2015 Random Field Modeling with Insufficient Field Data for Probability Analysis and Design
본문
- Journal
- Structural and Multidisciplinary Optimization
- Date
- 2015-03
- Citation Index
- SCIE (IF: 3.6, Rank: 17.0%)
- Vol./ Page
- Vol. 51, pp. 599–611
- Year
- 2015
- File
- Random Field Modeling with Insufficient Field Data for Probability Analysis and Design.pdf (2.4M) 2회 다운로드 DATE : 2024-04-30 09:48:51
- Link
- https://doi.org/10.1007/s00158-014-1165-0 131회 연결
Abstract
Often engineered systems entail randomness as a function of spatial (or temporal) variables. The random field can be found in the form of geometry, material property, and/or loading in engineering products and processes. In some applications, consideration of the random field is a key to accurately predict variability in system performances. However, existing methods for random field modeling are limited for practical use because they require sufficient field data.

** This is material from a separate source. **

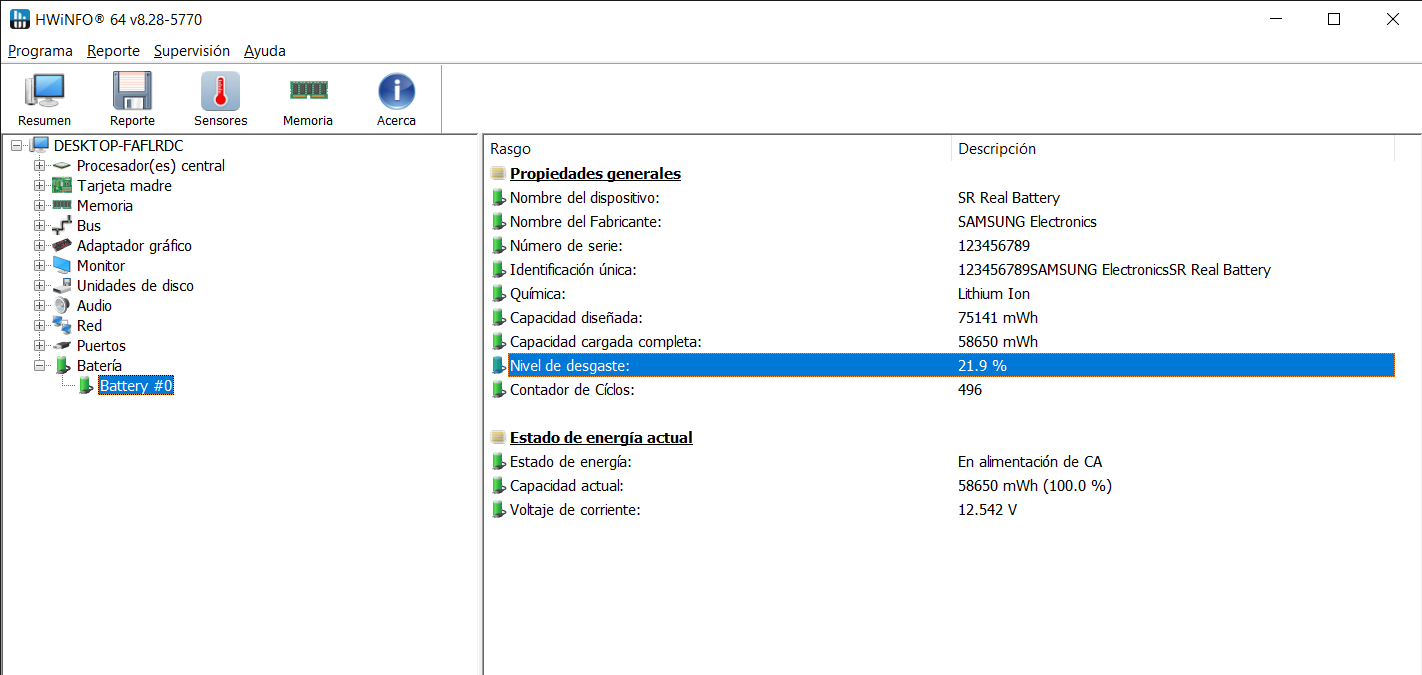Screen dimensions: 1422x675
Task: Select the Adaptador gráfico tree item
Action: [x=134, y=246]
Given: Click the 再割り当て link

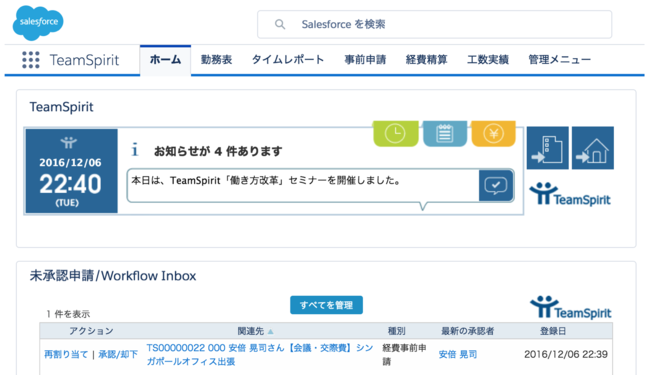Looking at the screenshot, I should point(66,355).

This paper thus proposes a new random field modeling method using a Bayesian Copula that facilitates the random field modeling with insufficient field data and applies this method for engineering probability analysis and robust design optimization. The proposed method is composed of three key ideas: (i) determining the marginal distribution of random field realizations at each measurement location, (ii) determining optimal Copulas to model statistical dependence of the field realizations at different measurement locations, and (iii) modeling a joint probability density function of the random field. A mathematical problem was first employed for the purpose of demonstrating the accuracy of the random field modeling with insufficient field data. The second case study deals with the assembly process of a two-door refrigerator that challenges predicting the door assembly tolerance and minimizing the tolerance by designing the random field and parameter variables in the assembly process with insufficient random field data. It is concluded that the proposed random field modeling can be used to successfully conduct the probability analysis and robust design optimization with insufficient random field data.